1. Field of the Invention
This invention relates to electrochemical devices including, for example, lithium secondary cells and more particularly, to electrochemical devices which make use of lithium nitride-metal compounds as at least one electrode thereof.
2. Description of the Prior Art
Investigations have been hitherto made on transition metal oxides such as, for example, Li.sub.x CoO.sub.2, Li.sub.x NiO.sub.2, Li.sub.x MnO.sub.2 and the like, for use as an active material for the positive electrode of lithium secondary cells. Likewise, substances having various types of layered structures, such as graphite, have been studied for use as an active substance for the negative electrode.
Where these substances are, respectively, employed as the active substance for the electrodes, their crystal structures greatly influence the electrochemical oxidation and reduction cycles of the cell. For instance, the crystal structure of the transition metal oxide such as LiNiO.sub.2 is a kind of layered structure wherein infinite chains of edge- or apex-sharing tetrahedra or octahedra, in which transition metal element ions are bonded with oxygen ions through six or four coordinations, extend two-dimensionally. In the layered structure, lithium elements are intercalated. When a substance having such a layered structure as mentioned above is subjected to electrochemical polarization, lithium ions are intercalated in or de-intercalated from the layered structure and act as an active substance for the electrode.
In case where substances having the layered structure as mentioned above are used as an active substance for electrode, the electrochemical reaction which takes place will be a so-called topochemical reaction wherein ions are merely intercalated in or de-intercalated from the crystal layers of the layered structure. As a consequence, any appreciable change in the crystal structure does not take place, so that high reversibility is ensured with respect to the repetition of the electrochemical redox reaction cycles.
However, the use of the transition metal oxides as the active substance has the following problems to solve.
The crystals of transition metal oxides and graphite have such a two-dimensional structure as set out hereinabove. The materials used as the active substance have a limited, finite dimension. The two-dimensional structure breaks off on the surface of the material. With transition metal oxides such as LiNiO.sub.2, the oxygen ions become "terminated", for example, in the form of --OH, --OLi or other end groups.

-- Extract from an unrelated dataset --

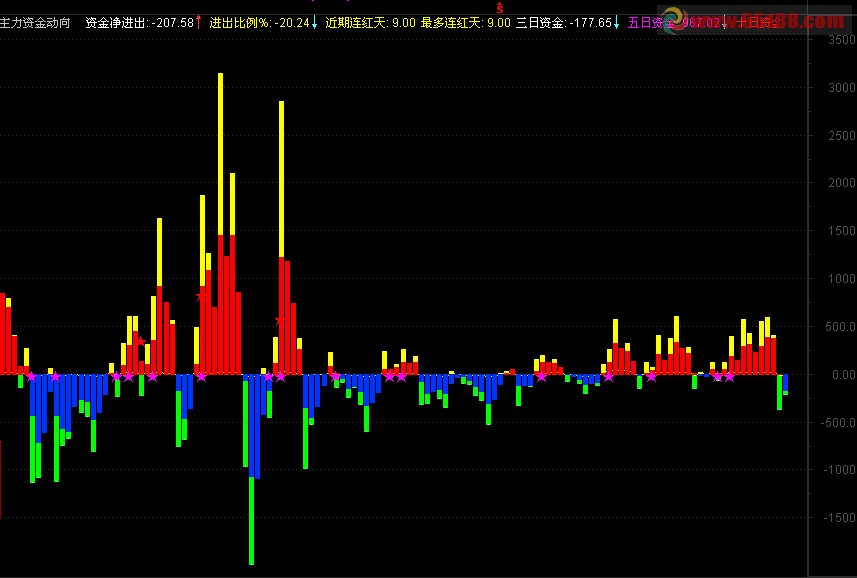Click the 3000 y-axis label
This screenshot has width=857, height=578.
click(x=841, y=87)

If these materials are used as the active substance, the electrochemical reactions include not only the intercalation and de-intercalation reaction of Li.sup.+ ions relative to the crystal layers, but also additional reactions ascribed to the H.sup.+ and/or Li.sup.+ ions of the end groups. This surface state may change during the working cycles of the electrochemical cell or during storage of the cell. This will result in the formation of end groups which are liable to impede the intercalation and/or de-intercalation reaction of the Li.sup.+ ions, thus bringing about an increase in impedance of the interface between the electrodes and the electrolyte. Hence, the electrochemical reaction does not proceed smoothly. With the cell, the degradation of performances such as a lowering of charge and discharge capacities will result.
The transition metal oxides have been described as having a layered structure. Graphite also has a layered structure wherein hexagons of C.sub.6 extend two-dimensionally. More particularly, graphite has such a surface state that has end groups, such as quinone groups, ketone groups and the like groups, bonded thereto. Graphite materials have been heretofore investigated for use as an active material for the negative electrode of lithium secondary cells. Like the transition metal oxides, changes take place in the end groups after repetition of the charge and discharge cycles, resulting in the degradation of performance of the cell. In addition, the type of end group depends greatly on the history of the graphite. This will bring about various side reactions which will occur along with the intended charge and discharge reactions. This presents the following problems.
In general, the end groups in or on the graphite surfaces are, in most cases, liable to suffer electrochemical reduction. At the first charge reaction, gases will be generated owing to the electrochemical reduction of the end groups and an electrolyte. Eventually, the inner pressure of the cell undesirably increases at the initial stage of the charge cycle.
As will be appreciated from the problems involved in the transition metal oxides and graphite, where materials having a layered structure are used as active substances to constitute electrochemical cells, there arises the problem that the performance of the cell is degraded owing to the reactions in which end groups take part.